Add ACTION_MAX_LIFETIME env var (default 8h) that caps total session
wall-clock time independently of ACTION_IDLE_TIMEOUT.  A background
watchdog sleeps for the remaining lifetime and, when triggered, kills
the tmux session, posts a summary comment on the issue, writes
PHASE:failed with a max_lifetime reason, and escalates to the
supervisor.

Co-Authored-By: Claude Opus 4.6 (1M context) <noreply@anthropic.com>
---
 AGENTS.md              |  1 +
 action/action-agent.sh | 43 ++++++++++++++++++++++++++++++++++++++++++
 2 files changed, 44 insertions(+)

diff --git a/AGENTS.md b/AGENTS.md
index 1bc24d1..d518752 100644
--- a/AGENTS.md
+++ b/AGENTS.md
@@ -270,6 +270,7 @@ issues labeled `action` that have no active tmux session, then spawns
 - `CODEBERG_TOKEN`, `CODEBERG_REPO`, `CODEBERG_API`, `PROJECT_NAME`, `CODEBERG_WEB`
 - `MATRIX_TOKEN`, `MATRIX_ROOM_ID`, `MATRIX_HOMESERVER` — Matrix notifications + human input
 - `ACTION_IDLE_TIMEOUT` — Max seconds before killing idle session (default 14400 = 4h)

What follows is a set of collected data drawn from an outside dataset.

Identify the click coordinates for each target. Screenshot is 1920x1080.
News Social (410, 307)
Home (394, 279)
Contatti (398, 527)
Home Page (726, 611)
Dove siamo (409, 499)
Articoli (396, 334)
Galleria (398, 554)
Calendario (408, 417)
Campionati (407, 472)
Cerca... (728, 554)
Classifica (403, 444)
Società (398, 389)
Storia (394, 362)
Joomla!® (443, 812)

+- `ACTION_MAX_LIFETIME` — Max total session wall-clock seconds (default 28800 = 8h); caps session independently of idle timeout
 
 ---
 
diff --git a/action/action-agent.sh b/action/action-agent.sh
index f0920a4..d1a4fcb 100644
--- a/action/action-agent.sh
+++ b/action/action-agent.sh
@@ -32,6 +32,8 @@ LOCKFILE="/tmp/action-agent-${ISSUE}.lock"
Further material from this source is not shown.